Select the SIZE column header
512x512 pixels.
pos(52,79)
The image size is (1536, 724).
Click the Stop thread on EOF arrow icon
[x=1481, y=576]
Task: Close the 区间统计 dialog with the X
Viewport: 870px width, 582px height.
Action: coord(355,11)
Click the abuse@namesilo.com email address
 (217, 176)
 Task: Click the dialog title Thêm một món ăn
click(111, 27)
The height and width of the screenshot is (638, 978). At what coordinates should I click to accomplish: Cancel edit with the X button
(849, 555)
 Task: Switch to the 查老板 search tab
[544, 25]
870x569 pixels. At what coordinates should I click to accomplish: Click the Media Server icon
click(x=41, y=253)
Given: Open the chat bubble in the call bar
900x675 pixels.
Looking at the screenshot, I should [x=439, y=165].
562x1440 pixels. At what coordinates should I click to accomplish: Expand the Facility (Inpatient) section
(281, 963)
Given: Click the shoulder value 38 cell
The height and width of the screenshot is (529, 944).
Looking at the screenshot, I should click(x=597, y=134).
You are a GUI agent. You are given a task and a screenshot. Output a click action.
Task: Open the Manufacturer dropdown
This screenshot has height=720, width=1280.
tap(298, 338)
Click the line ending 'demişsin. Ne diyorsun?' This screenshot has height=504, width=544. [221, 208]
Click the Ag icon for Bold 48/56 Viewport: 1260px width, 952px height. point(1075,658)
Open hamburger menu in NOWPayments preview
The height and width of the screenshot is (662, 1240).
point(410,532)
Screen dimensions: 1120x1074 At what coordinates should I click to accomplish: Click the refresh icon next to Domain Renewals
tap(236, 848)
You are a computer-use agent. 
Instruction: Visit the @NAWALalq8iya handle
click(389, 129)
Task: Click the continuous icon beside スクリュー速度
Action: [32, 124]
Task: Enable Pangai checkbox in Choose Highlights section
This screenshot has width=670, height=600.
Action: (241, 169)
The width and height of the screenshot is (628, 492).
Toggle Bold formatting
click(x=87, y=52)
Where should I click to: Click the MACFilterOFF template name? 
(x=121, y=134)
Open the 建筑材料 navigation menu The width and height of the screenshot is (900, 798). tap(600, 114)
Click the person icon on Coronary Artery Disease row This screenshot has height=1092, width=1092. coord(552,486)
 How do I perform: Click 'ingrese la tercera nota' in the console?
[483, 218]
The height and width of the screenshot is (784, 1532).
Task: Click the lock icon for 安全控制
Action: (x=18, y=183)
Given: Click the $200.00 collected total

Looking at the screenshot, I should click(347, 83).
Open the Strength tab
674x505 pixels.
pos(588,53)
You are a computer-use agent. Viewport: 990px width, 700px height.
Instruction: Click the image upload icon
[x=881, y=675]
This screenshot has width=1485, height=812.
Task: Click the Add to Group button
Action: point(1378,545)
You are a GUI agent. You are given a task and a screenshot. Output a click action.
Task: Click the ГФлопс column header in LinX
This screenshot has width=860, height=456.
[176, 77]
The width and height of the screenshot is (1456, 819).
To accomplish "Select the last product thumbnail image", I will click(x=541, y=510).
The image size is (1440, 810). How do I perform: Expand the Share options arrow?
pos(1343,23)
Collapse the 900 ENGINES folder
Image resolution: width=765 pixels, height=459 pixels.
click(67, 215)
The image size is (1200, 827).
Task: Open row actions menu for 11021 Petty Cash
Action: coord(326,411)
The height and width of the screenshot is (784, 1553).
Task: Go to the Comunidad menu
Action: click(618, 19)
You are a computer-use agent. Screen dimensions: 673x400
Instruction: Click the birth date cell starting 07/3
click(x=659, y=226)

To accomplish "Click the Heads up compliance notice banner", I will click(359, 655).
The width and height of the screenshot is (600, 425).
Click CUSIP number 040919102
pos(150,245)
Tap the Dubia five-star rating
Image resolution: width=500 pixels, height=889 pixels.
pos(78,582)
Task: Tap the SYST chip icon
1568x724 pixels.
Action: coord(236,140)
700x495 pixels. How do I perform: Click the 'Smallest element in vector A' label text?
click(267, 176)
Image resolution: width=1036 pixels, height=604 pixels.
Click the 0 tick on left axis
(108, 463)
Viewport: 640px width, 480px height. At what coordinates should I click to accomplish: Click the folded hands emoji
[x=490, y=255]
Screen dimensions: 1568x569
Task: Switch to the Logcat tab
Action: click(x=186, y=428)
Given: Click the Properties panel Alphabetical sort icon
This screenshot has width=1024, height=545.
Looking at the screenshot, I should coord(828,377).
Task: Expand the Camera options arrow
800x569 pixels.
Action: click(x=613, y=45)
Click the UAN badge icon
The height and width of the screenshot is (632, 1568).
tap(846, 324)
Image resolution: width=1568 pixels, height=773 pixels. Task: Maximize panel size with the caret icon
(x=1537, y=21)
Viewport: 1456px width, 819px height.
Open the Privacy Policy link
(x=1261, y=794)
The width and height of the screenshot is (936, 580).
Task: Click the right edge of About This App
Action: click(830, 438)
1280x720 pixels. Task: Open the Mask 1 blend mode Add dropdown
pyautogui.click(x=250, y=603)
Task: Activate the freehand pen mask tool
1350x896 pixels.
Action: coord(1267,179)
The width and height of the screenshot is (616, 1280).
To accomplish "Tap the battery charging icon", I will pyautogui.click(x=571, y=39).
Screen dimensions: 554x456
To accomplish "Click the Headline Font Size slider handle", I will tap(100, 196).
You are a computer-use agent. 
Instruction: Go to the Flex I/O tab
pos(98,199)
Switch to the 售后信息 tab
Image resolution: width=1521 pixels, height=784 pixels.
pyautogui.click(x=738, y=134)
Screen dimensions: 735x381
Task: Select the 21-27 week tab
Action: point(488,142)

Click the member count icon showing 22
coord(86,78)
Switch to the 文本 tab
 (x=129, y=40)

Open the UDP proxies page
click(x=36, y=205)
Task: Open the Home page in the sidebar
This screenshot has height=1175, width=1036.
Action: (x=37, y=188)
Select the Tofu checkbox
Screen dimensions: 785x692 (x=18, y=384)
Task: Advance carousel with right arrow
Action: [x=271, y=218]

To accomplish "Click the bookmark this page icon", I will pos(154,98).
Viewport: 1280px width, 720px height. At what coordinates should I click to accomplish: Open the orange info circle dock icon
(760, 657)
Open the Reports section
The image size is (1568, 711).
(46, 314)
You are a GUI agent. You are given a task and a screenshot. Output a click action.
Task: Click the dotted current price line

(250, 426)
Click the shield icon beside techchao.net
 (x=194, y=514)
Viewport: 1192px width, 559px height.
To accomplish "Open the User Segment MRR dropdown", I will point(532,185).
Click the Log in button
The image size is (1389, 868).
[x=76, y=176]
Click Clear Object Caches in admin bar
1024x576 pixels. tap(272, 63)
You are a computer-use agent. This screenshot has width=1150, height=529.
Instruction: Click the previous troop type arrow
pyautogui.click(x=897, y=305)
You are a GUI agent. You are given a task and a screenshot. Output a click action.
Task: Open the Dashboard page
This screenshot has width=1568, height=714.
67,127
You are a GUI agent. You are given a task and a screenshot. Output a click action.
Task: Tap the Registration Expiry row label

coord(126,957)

━━━━━━━━

**Instructions to follow:**
Line by line, copy the data above exactly as it reads.

**Exercise response:**
Select the SIZE column header
512x512 pixels.
pos(52,79)
The image size is (1536, 724).
Click the Stop thread on EOF arrow icon
[x=1481, y=576]
Task: Close the 区间统计 dialog with the X
Viewport: 870px width, 582px height.
Action: coord(355,11)
Click the abuse@namesilo.com email address
 (217, 176)
 Task: Click the dialog title Thêm một món ăn
click(111, 27)
The height and width of the screenshot is (638, 978). At what coordinates should I click to accomplish: Cancel edit with the X button
(849, 555)
 Task: Switch to the 查老板 search tab
[544, 25]
870x569 pixels. At what coordinates should I click to accomplish: Click the Media Server icon
click(x=41, y=253)
Given: Open the chat bubble in the call bar
900x675 pixels.
Looking at the screenshot, I should [x=439, y=165].
562x1440 pixels. At what coordinates should I click to accomplish: Expand the Facility (Inpatient) section
(281, 963)
Given: Click the shoulder value 38 cell
The height and width of the screenshot is (529, 944).
Looking at the screenshot, I should click(x=597, y=134).
You are a GUI agent. You are given a task and a screenshot. Output a click action.
Task: Open the Manufacturer dropdown
This screenshot has height=720, width=1280.
tap(298, 338)
Click the line ending 'demişsin. Ne diyorsun?' This screenshot has height=504, width=544. [221, 208]
Click the Ag icon for Bold 48/56 Viewport: 1260px width, 952px height. point(1075,658)
Open hamburger menu in NOWPayments preview
The height and width of the screenshot is (662, 1240).
point(410,532)
Screen dimensions: 1120x1074 At what coordinates should I click to accomplish: Click the refresh icon next to Domain Renewals
tap(236, 848)
You are a computer-use agent. 
Instruction: Visit the @NAWALalq8iya handle
click(389, 129)
Task: Click the continuous icon beside スクリュー速度
Action: [32, 124]
Task: Enable Pangai checkbox in Choose Highlights section
This screenshot has width=670, height=600.
Action: (241, 169)
The width and height of the screenshot is (628, 492).
Toggle Bold formatting
click(x=87, y=52)
Where should I click to: Click the MACFilterOFF template name? 
(x=121, y=134)
Open the 建筑材料 navigation menu The width and height of the screenshot is (900, 798). tap(600, 114)
Click the person icon on Coronary Artery Disease row This screenshot has height=1092, width=1092. coord(552,486)
 How do I perform: Click 'ingrese la tercera nota' in the console?
[483, 218]
The height and width of the screenshot is (784, 1532).
Task: Click the lock icon for 安全控制
Action: (x=18, y=183)
Given: Click the $200.00 collected total

Looking at the screenshot, I should click(347, 83).
Open the Strength tab
674x505 pixels.
pos(588,53)
You are a computer-use agent. Viewport: 990px width, 700px height.
Instruction: Click the image upload icon
[x=881, y=675]
This screenshot has width=1485, height=812.
Task: Click the Add to Group button
Action: point(1378,545)
You are a GUI agent. You are given a task and a screenshot. Output a click action.
Task: Click the ГФлопс column header in LinX
This screenshot has width=860, height=456.
[176, 77]
The width and height of the screenshot is (1456, 819).
To accomplish "Select the last product thumbnail image", I will click(x=541, y=510).
The image size is (1440, 810). How do I perform: Expand the Share options arrow?
pos(1343,23)
Collapse the 900 ENGINES folder
Image resolution: width=765 pixels, height=459 pixels.
click(67, 215)
The image size is (1200, 827).
Task: Open row actions menu for 11021 Petty Cash
Action: coord(326,411)
The height and width of the screenshot is (784, 1553).
Task: Go to the Comunidad menu
Action: click(618, 19)
You are a computer-use agent. Screen dimensions: 673x400
Instruction: Click the birth date cell starting 07/3
click(x=659, y=226)

To accomplish "Click the Heads up compliance notice banner", I will click(359, 655).
The width and height of the screenshot is (600, 425).
Click CUSIP number 040919102
pos(150,245)
Tap the Dubia five-star rating
Image resolution: width=500 pixels, height=889 pixels.
pos(78,582)
Task: Tap the SYST chip icon
1568x724 pixels.
Action: coord(236,140)
700x495 pixels. How do I perform: Click the 'Smallest element in vector A' label text?
click(267, 176)
Image resolution: width=1036 pixels, height=604 pixels.
Click the 0 tick on left axis
(108, 463)
Viewport: 640px width, 480px height. At what coordinates should I click to accomplish: Click the folded hands emoji
[x=490, y=255]
Screen dimensions: 1568x569
Task: Switch to the Logcat tab
Action: click(x=186, y=428)
Given: Click the Properties panel Alphabetical sort icon
This screenshot has width=1024, height=545.
Looking at the screenshot, I should coord(828,377).
Task: Expand the Camera options arrow
800x569 pixels.
Action: click(x=613, y=45)
Click the UAN badge icon
The height and width of the screenshot is (632, 1568).
tap(846, 324)
Image resolution: width=1568 pixels, height=773 pixels. Task: Maximize panel size with the caret icon
(x=1537, y=21)
Viewport: 1456px width, 819px height.
Open the Privacy Policy link
(x=1261, y=794)
The width and height of the screenshot is (936, 580).
Task: Click the right edge of About This App
Action: click(830, 438)
1280x720 pixels. Task: Open the Mask 1 blend mode Add dropdown
pyautogui.click(x=250, y=603)
Task: Activate the freehand pen mask tool
1350x896 pixels.
Action: coord(1267,179)
The width and height of the screenshot is (616, 1280).
To accomplish "Tap the battery charging icon", I will pyautogui.click(x=571, y=39).
Screen dimensions: 554x456
To accomplish "Click the Headline Font Size slider handle", I will tap(100, 196).
You are a computer-use agent. 
Instruction: Go to the Flex I/O tab
pos(98,199)
Switch to the 售后信息 tab
Image resolution: width=1521 pixels, height=784 pixels.
pyautogui.click(x=738, y=134)
Screen dimensions: 735x381
Task: Select the 21-27 week tab
Action: point(488,142)

Click the member count icon showing 22
coord(86,78)
Switch to the 文本 tab
 (x=129, y=40)

Open the UDP proxies page
click(x=36, y=205)
Task: Open the Home page in the sidebar
This screenshot has height=1175, width=1036.
Action: (x=37, y=188)
Select the Tofu checkbox
Screen dimensions: 785x692 (x=18, y=384)
Task: Advance carousel with right arrow
Action: [x=271, y=218]

To accomplish "Click the bookmark this page icon", I will pos(154,98).
Viewport: 1280px width, 720px height. At what coordinates should I click to accomplish: Open the orange info circle dock icon
(760, 657)
Open the Reports section
The image size is (1568, 711).
(46, 314)
You are a GUI agent. You are given a task and a screenshot. Output a click action.
Task: Click the dotted current price line

(250, 426)
Click the shield icon beside techchao.net
 (x=194, y=514)
Viewport: 1192px width, 559px height.
To accomplish "Open the User Segment MRR dropdown", I will point(532,185).
Click the Log in button
The image size is (1389, 868).
[x=76, y=176]
Click Clear Object Caches in admin bar
1024x576 pixels. tap(272, 63)
You are a computer-use agent. This screenshot has width=1150, height=529.
Instruction: Click the previous troop type arrow
pyautogui.click(x=897, y=305)
You are a GUI agent. You are given a task and a screenshot. Output a click action.
Task: Open the Dashboard page
This screenshot has width=1568, height=714.
67,127
You are a GUI agent. You are given a task and a screenshot. Output a click action.
Task: Tap the Registration Expiry row label

coord(126,957)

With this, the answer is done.